Course description
Various things make Venice a place of particular interest: the fact that it was built on water and marshland; the way its inhabitants shaped the Lagoon and managed the environment; the relationship with Byzantium and the East; the way it became the capital of a merchant empire; its role as a center of the printing industry, art production and Humanism; its development into a city of pleasure; the sudden loss of independence; the 19th Century cultural myth of its death; its rebirth with the Risorgimento of Italy; the creation of a new urban order, from the industrial port of Marghera to the beach resort at the Lido; the great social transformations of the 1950’s-1970’s, leading to a 'Greater Venice' crisis; its tendency to become a ‘theme-park’; the way the city still presents an alternative notion of urban space.

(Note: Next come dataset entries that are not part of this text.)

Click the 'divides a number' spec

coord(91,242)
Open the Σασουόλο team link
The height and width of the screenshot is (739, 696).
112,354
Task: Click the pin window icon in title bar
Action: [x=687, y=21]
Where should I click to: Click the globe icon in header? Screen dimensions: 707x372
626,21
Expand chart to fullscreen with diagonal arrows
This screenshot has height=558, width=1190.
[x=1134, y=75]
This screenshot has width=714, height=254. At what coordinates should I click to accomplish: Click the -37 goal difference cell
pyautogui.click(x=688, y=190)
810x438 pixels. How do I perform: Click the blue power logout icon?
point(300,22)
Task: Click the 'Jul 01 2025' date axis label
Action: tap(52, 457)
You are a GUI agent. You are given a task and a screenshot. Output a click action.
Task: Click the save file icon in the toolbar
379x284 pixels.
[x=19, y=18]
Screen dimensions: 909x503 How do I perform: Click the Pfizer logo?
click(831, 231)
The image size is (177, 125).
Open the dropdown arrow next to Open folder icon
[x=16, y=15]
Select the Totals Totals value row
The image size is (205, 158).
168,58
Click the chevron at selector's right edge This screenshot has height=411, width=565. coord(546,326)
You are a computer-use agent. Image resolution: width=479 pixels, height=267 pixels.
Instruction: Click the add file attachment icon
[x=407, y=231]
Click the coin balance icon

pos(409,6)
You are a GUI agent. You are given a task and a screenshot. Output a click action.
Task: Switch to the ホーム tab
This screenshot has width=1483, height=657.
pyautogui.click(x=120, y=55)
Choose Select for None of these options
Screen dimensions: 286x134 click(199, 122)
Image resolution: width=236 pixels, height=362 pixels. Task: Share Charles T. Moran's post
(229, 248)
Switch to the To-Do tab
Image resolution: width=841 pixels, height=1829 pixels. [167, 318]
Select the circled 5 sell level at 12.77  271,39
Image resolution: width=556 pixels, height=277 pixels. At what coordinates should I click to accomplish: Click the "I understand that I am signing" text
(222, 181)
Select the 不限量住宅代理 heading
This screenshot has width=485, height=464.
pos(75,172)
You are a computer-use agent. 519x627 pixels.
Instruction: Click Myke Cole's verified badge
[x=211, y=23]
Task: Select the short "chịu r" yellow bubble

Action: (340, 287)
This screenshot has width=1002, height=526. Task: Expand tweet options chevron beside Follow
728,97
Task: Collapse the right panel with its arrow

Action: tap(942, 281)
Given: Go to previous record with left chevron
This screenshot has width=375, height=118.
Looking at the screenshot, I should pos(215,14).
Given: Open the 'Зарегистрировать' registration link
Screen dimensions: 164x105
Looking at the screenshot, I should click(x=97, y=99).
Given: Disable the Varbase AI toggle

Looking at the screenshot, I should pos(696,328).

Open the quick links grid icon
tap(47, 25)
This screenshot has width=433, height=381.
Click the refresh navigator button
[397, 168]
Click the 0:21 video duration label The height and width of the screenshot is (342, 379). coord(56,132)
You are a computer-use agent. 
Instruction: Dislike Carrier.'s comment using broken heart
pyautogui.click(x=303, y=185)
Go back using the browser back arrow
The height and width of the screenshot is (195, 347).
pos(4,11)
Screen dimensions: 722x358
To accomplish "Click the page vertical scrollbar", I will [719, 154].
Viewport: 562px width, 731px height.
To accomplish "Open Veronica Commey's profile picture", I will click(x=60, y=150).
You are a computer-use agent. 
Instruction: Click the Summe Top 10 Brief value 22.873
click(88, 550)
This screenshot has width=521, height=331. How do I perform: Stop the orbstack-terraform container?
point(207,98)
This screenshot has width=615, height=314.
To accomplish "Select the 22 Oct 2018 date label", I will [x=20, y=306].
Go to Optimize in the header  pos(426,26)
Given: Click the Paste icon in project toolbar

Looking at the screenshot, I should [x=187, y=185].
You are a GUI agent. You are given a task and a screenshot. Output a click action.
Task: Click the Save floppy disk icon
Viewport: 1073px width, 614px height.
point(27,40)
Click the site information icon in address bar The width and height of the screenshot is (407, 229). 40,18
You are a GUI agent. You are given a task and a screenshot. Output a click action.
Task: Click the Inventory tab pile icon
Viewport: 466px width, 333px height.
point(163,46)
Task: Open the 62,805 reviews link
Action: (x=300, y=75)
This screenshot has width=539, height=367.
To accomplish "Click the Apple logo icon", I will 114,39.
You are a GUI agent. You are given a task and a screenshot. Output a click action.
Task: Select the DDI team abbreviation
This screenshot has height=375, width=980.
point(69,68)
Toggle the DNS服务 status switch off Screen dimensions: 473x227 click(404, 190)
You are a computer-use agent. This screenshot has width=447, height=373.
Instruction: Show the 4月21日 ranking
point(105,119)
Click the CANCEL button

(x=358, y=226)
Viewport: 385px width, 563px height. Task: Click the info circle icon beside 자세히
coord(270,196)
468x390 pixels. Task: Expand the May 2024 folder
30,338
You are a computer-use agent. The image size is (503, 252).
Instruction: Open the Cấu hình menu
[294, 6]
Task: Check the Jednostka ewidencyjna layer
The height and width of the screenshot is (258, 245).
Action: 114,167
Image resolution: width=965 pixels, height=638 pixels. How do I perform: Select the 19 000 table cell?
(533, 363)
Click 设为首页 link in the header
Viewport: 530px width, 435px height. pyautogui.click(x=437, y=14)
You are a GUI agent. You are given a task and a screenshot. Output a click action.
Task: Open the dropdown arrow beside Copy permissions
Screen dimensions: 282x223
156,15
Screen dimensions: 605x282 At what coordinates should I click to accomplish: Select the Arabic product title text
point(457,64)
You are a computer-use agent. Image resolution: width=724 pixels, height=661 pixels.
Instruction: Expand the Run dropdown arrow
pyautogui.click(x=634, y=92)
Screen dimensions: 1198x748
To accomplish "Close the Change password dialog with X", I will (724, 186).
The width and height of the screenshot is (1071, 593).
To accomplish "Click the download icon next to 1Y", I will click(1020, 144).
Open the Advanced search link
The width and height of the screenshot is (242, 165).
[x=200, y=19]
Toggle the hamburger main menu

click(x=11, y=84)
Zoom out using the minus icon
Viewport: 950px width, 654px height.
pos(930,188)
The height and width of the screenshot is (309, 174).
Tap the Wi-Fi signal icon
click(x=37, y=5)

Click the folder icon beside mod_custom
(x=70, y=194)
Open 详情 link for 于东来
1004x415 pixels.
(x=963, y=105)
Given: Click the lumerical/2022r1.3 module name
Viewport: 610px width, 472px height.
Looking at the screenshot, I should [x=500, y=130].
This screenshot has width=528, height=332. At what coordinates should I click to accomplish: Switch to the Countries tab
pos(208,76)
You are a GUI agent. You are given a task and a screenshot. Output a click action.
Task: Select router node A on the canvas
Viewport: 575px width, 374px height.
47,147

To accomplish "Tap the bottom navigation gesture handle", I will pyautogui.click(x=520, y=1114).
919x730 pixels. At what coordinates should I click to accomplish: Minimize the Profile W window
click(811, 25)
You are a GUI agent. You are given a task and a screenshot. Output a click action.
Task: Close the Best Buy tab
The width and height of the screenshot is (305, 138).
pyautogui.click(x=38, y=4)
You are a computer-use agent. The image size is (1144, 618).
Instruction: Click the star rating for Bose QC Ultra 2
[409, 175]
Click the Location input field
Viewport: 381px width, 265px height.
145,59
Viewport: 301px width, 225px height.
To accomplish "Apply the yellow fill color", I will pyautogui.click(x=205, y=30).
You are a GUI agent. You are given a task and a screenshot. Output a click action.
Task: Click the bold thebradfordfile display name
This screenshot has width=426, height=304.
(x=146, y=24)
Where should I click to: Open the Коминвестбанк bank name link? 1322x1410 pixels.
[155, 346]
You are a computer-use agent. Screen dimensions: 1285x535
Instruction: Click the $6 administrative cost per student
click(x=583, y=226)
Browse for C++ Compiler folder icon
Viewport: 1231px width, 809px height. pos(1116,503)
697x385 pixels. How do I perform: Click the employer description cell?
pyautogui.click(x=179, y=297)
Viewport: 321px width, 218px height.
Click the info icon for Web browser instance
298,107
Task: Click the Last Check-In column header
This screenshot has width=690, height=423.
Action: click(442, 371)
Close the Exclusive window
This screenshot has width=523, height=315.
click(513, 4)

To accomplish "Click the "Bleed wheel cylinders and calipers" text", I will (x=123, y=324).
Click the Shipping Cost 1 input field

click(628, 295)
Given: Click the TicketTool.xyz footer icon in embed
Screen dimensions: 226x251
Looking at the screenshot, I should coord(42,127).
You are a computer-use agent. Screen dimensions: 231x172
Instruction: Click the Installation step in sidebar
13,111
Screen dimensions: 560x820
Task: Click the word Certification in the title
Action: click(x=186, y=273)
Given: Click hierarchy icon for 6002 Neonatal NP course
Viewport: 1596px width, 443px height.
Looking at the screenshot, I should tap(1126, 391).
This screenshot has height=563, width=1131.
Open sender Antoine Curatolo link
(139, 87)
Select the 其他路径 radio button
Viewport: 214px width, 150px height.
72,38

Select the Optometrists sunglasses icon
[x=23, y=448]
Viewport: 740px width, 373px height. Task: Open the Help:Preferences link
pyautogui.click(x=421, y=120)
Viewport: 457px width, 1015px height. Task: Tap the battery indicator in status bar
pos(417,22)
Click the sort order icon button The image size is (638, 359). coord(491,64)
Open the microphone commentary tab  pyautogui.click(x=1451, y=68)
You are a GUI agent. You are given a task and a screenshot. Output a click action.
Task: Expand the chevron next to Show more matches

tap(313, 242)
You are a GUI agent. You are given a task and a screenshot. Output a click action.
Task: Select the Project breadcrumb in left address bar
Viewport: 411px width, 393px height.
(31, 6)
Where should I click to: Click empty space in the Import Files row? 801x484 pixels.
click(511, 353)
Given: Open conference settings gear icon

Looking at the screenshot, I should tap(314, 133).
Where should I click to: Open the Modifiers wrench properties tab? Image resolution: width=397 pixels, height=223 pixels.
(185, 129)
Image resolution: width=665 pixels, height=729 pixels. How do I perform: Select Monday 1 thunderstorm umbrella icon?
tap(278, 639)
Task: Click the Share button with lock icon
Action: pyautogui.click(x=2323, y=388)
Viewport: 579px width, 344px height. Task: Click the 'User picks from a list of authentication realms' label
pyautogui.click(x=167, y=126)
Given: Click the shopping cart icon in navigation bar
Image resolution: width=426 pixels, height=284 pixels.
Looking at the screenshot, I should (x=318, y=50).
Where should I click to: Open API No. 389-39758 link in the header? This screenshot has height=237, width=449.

The course covers all of these themes through interactive lectures and a wide use of multimedia sources (images, videos, music), with a view to providing a broad introduction to ways of looking at the history of this unique place. The main focus will be on the relationship between the environmental setting, the morphology of the city, and its social life and political institutions.
Students are expected to actively contribute to the class, through one oral presentation, and a final research paper, developing themes of personal interest, in agreement with the Professor. Topics can range from Literature to Economics, from Law to Cinema. Past themes have included: Venice and the Fourth Crusade, Venetian Courtesans, The Life of Casanova, The Bostonians in Venice, Fascist Architecture in Venice, Venice in the History of Mass Tourism.
Group work mixing nationalities will be encouraged. Research papers must include bibliographical references and notes. Oral presentations may be the outcome of a field work.
Students are also expected to study a text and discuss it individually with the professor. The aim of the discussion will also be to test student understanding of what said in class and their orientation in time and space.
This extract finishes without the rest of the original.